I’ve given a considerable amount of thought as to whether it is a good idea to carry our short position into the Fed announcement or not. As always, there are two sides to the debate. Here are the arguments for staying short:
1. As I said last night, “I believe that regardless what the Fed does or does not do today, the market will fluctuate wildly after the announcement, primarily because of a lack of unanimity of thinking as to the significance of their actions, whatever those actions are. Does a ¼% change in the Federal Funds rate really mean anything significant? I don’t think so. Nor would postponing a decision to do so. Nor would increasing the rate and giving clues that additional rate hikes in the near future were unlikely. I think a lot of yesterday’s and Tuesday’s strength were a function of scared bears wanting to cover before the upside momentum grew larger, and under invested bulls rushing to do the same. I don’t know what the Fed is going to do, and I do expect a lot of volatility in the few minutes after their announcement, whatever it is. But when the dust settles, a lot of people will end up thinking, “Big deal; so what?’ I cannot think of any set of circumstances where the decision of the Fed, whatever it is, it going to inspire the market to new heights.”
2. Also as I said last night, “The news-neutral daily model is bearish today. My news-neutral index models for the Nasdaq, SPX, and Dow are modestly bearish. And while it is a certainty that there will be news today, making “news-neutral a bit irrelevant, as I said in the prior paragraph, I cannot think of any set of circumstances where the decision of the Fed, whatever it is, it going to inspire the market to new heights.”
Here are the best arguments for not staying short:
1. It’s scary. If the market likes what it hears, it could go higher.
2. It’s scary. Even if the market doesn’t like what it hears, avoiding “scary” feels better.
Here are the arguments for going long:
1. Recent momentum has been strong. If “strength begets strength”, then unless the news is downright bearish, the market should continue higher.
Counter arguments against “not staying short” and not “going long”.
1. Courage is not about lack of fear; it is about acting appropriately even when one is fearful.

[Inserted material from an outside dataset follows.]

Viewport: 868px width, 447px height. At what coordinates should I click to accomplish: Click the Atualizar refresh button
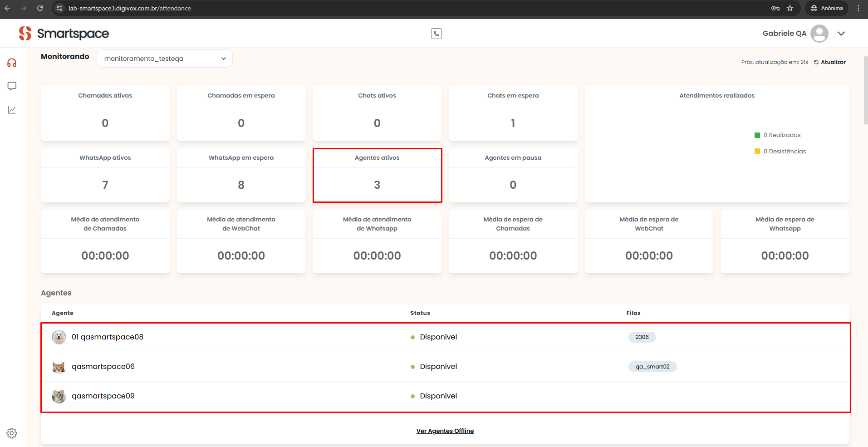click(x=830, y=62)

2. One MAJOR reason why most investors underperform the market most of the time is their tendency to buy when the market is euphoric and sell when it is scary. Doing the opposite of that has usually been profitable and has outperformed the market over the long term.
3. Over the long term, positive news surprises and negative news surprises balance out. So, logically, the best way to act is to ignore news (which only serves to encourage buying euphoria and selling fear.”
Here is the best counter-argument of my counter argument:
1. Over the short term, the market is sometimes not “logical”.
PRACTICAL ADVICE: For TOT Daily Model followers, our stop is in place and should remain so. For those who cannot trade intraday, I believe the arguments for being short outweigh those for not being short. That may be more true for the Nasdaq 100 Index than for other indices.
All market choices (including the choice to stay out) involve risk. Today is no different.
Thanks for the opportunity to be of service, and I’ll email you again prior to the close if we are not stopped out of our TOT daily trader position; otherwise late tonight.